Cameron wears Ralph Lauren Collection dress and Cartier jewellery, photographed by Will Davidson and styled by Miranda Almond

In 2012 Russell gave a TED Talk which went viral and to date is ranked one of the 20 most-viewed TED Talks of all time. In ‘Looks aren’t everything. Believe me, I’m a model’, she exposed such flaws of the fashion industry. Does she think we’ve come a long way in addressing representation since then? “You don’t kind of solve that history overnight, but we have made a ton of progress,” she tells us. “Two years ago, I helped bring the Me Too movement to fashion and one of the responses that I have been working on with others is changing not only who’s in front of the camera but who’s behind the camera.”

After learning that only three per cent of agency-represented photographers were women, “making sure that women are behind the camera is a big piece of transformation that we are seeing now”. Pleasantly surprising to Russell, she walked in to find an all-female team shooting her Max Factor campaign. “I had not experienced that on a huge campaign before in this way.
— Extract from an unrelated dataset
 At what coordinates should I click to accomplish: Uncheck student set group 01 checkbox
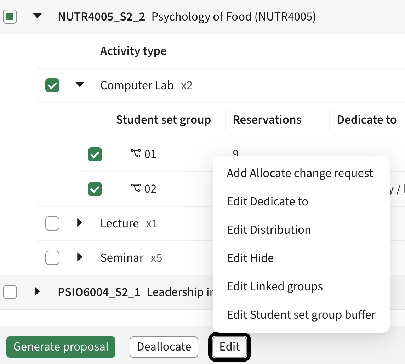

Everybody was an industry veteran and were all women.” And that wasn’t her doing, she tells us; “I just walked into this beautiful team.”

“To me beauty feels like such a smaller footprint: one shade of lipstick can change your whole outfit.”

The industry has also made strides in addressing sustainability issues, and it’s also for this reason that Russell feels happy to promote make-up. “To me it feels like such a smaller footprint: one shade of lipstick can change your whole outfit,” she explains. “Part of my work is about selling as many looks as possible and I think that make-up is a nice intervention in that it can really transform your wardrobe. What you wear to the office or at home can easily carry you over to a party with a change of make-up – or you can wear the same shirt in 10 different ways when you change your make-up,” she adds. “That is a beautiful, sustainable way to enjoy this industry without having to consume as much.”

Russell is an advocate of consuming customisable products; using something in multiple ways so you can make the most out of it. “Wendy and I connected on how there are all these ‘rules’ around make-up, like how you have to use a lip pencil only on your lips, but these rules are all made to be broken.” Rowe used a lip colour on Russell’s cheeks and eyelids, and an eyebrow pencil on her lips. “She felt very creative and free with the products, the way I do at home, and I thought, ‘I should never tell anyone that I’m walking around with a lip pencil making up this whole look!’, but that’s reflective of how make-up is actually used.”

She admits, “I do not have super-expensive taste, I like things that are functional and look good”. Her two holy grails are organic shea butter (“It’s all-purpose, I use it for everything”) and Suave haircare (“It’s the cheapest on the shelf!”).

It speaks to why Russell wanted to work with Max Factor. “They believe we all want to feel like the most beautiful version of ourselves, not someone else’s vision of beauty,” she says. The supermodel may have won “a genetic lottery”, as she put it in her TED Talk, but that’s not why she’s a beauty role model.